Sorrisos aéreos, soltos,
Flavas asas radiantes,
Que levam consigo envoltos
Da aurora os sóis fecundantes.
Da aurora que a primavera
Faz cantar, brota no peito
E floresce em folhas de hera
O coração satisfeito.
Essa aurora produtiva
Do amor soberano e eterno,
Que é nas almas força viva
E nas abelhas falerno.
Nas doudejantes abelhas
Que dentre flores volitam
E do sol entre as centelhas
Resplendem, fulgem, palpitam.
Zumbem, fervem nas colméias
E rumorejam no enxame
Pelas flóridas aléias
Onde um prado se derrame.
Assim mesmo pequeninas
E quase invisíveis, quase,
Com as suas asitas finas,
De etérea de fluida gaze.
Ah! quanto são adoráveis
Os favos que elas fabricam!
Com que graças inefáveis
Se geram, se multiplicam.
Nos afãs industriosos
Que enlevo, que encanto vê-las
Com seus corpos luminosos
D'iriante brilho d'estrelas.
E nas ondas murmurosas
Dos peregrinos adejos
Vão dar ao lábio das rosas
O mel doirado dos beijos.
Cruz de Souza
Os Amores da Abelha
Quando, em prônubo anseio, a abelha as asas solta
E escala o espaço, - ardendo, êxul do corcho céreo,
Louca, se precipita a sussurrante escolta
Dos noivos zonzos, voando ao nupcial mistério.

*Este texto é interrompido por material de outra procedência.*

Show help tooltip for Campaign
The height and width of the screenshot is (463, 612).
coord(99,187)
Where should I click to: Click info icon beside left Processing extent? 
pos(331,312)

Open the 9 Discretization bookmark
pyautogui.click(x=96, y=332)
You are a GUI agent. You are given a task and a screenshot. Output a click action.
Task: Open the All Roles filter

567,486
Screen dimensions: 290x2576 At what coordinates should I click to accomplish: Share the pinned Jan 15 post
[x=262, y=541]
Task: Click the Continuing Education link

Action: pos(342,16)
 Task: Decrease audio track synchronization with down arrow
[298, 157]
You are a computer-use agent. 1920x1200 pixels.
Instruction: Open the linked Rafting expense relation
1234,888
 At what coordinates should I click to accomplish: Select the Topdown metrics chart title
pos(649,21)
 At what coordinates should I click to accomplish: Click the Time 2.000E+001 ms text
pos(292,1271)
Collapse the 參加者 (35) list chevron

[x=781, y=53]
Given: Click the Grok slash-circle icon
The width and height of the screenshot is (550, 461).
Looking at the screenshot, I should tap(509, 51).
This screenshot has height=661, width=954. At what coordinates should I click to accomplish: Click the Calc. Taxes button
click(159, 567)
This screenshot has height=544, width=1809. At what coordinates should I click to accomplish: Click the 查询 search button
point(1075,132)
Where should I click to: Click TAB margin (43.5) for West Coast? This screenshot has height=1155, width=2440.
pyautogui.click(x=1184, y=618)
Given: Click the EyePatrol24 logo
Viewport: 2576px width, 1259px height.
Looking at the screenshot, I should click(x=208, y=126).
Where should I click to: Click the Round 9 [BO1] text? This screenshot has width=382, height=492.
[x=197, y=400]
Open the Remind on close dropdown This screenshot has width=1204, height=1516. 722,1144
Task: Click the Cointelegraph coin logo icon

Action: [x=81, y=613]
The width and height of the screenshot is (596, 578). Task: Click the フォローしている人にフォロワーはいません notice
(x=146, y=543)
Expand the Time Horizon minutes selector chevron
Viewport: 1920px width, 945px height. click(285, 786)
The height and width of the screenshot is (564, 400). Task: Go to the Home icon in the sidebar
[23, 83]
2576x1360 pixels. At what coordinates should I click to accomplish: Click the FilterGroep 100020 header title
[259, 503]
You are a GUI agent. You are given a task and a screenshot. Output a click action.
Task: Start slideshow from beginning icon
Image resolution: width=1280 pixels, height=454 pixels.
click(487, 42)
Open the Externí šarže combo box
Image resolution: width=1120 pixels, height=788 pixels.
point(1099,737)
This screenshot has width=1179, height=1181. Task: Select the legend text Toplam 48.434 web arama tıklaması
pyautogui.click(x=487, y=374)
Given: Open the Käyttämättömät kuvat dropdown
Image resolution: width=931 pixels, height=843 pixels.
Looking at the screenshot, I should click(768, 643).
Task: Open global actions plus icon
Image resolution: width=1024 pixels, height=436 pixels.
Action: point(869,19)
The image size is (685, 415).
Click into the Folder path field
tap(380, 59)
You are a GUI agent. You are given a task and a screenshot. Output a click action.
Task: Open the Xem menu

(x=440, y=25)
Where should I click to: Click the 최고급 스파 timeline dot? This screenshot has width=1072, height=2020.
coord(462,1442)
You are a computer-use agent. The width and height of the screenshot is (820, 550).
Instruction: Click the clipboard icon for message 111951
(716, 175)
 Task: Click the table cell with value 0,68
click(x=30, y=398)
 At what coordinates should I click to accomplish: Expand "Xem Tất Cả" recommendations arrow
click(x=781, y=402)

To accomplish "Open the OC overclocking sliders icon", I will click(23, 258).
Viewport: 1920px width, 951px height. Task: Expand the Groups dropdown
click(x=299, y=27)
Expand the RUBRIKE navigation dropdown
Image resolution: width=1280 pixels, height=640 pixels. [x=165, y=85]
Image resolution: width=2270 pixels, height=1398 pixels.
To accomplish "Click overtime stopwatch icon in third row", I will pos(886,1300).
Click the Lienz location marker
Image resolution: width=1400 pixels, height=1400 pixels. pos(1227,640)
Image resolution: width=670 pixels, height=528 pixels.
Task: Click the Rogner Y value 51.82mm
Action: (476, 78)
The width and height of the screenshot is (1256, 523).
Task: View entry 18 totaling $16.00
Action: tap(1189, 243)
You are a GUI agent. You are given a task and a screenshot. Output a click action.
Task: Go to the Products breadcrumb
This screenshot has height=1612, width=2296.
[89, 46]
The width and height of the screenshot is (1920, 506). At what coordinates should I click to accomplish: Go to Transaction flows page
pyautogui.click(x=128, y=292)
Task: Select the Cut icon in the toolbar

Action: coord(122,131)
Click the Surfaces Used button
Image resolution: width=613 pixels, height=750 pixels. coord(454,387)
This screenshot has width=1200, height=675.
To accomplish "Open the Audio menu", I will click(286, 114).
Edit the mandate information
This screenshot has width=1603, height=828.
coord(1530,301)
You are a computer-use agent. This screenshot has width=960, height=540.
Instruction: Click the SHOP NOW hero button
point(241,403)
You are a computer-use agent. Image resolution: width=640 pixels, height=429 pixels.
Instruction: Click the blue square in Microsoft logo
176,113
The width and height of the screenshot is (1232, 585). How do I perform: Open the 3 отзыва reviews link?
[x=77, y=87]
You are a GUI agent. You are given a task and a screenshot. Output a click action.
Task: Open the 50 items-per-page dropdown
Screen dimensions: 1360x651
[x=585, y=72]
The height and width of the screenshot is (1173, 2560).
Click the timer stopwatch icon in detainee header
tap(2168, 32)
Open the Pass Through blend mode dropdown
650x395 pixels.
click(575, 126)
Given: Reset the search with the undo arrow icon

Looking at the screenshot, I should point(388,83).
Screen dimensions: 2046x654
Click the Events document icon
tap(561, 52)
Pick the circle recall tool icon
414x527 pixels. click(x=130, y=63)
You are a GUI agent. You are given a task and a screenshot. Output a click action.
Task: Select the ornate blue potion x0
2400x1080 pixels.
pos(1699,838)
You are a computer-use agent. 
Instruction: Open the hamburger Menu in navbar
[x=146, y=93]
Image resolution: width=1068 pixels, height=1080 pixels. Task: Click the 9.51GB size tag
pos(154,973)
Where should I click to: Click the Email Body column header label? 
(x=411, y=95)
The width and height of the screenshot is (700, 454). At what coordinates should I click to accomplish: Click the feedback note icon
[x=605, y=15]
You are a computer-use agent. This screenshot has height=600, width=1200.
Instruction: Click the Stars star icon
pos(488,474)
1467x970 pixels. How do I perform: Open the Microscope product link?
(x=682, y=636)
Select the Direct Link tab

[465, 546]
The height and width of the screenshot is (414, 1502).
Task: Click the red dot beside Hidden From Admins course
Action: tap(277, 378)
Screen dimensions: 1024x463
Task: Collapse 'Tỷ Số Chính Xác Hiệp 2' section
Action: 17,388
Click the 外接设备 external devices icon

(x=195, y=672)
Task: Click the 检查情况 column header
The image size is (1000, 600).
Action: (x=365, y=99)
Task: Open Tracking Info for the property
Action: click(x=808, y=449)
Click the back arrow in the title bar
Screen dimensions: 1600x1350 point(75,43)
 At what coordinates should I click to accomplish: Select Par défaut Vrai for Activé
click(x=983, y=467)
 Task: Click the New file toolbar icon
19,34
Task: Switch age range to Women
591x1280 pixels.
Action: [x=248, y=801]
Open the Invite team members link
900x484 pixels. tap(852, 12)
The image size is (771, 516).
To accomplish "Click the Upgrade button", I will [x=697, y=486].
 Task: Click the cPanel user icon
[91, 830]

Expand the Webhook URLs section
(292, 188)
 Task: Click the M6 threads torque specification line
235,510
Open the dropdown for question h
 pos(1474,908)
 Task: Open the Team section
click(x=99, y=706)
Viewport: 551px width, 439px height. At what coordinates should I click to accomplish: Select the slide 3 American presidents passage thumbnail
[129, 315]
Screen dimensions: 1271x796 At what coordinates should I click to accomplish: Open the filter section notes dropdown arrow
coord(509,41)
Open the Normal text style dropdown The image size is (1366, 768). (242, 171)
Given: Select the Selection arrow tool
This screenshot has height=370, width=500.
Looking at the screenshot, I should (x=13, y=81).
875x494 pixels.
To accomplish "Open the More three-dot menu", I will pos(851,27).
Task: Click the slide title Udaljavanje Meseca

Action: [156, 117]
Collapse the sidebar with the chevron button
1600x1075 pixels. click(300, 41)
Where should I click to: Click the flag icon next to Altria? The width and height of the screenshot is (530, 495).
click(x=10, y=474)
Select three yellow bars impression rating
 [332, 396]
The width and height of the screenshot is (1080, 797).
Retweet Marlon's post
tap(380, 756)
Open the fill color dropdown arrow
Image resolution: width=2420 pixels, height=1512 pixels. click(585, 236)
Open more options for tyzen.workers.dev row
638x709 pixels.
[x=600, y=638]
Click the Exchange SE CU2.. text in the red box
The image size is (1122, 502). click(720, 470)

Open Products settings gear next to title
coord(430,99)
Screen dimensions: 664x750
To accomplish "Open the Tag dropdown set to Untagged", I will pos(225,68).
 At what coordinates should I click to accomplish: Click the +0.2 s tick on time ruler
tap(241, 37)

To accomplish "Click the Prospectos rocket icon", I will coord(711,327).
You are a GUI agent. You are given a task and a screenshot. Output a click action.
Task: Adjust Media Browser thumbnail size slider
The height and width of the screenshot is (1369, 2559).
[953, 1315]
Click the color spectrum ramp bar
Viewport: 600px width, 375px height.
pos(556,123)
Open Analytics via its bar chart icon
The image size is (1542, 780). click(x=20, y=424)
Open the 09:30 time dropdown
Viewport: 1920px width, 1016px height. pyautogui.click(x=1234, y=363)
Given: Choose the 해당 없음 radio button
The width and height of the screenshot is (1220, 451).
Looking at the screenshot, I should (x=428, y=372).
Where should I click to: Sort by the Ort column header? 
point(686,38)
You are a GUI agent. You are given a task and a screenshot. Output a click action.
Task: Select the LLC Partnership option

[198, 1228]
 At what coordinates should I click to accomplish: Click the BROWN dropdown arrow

Em breve, sucumbindo, o enxame arqueja, e volta...
Mas o mais forte, um só, senhor do excelso império,
Segue a esquiva, e, em zunzum zeloso de revolta,
Entoa o epitalâmio e o cântico funéreo:
Toca-a, fecunda-a, e vence, e morre na vitória...
A esposa, livre, ao sol, no alto do firmamento,
Palra, e, rainha e mie, zumbe de orgulho e glória;
E, rodopiando, inerte, o suicida sublime,
Entre as bênçãos da luz e os hosanas do vento,
Rola, mártir feliz do delicioso crime.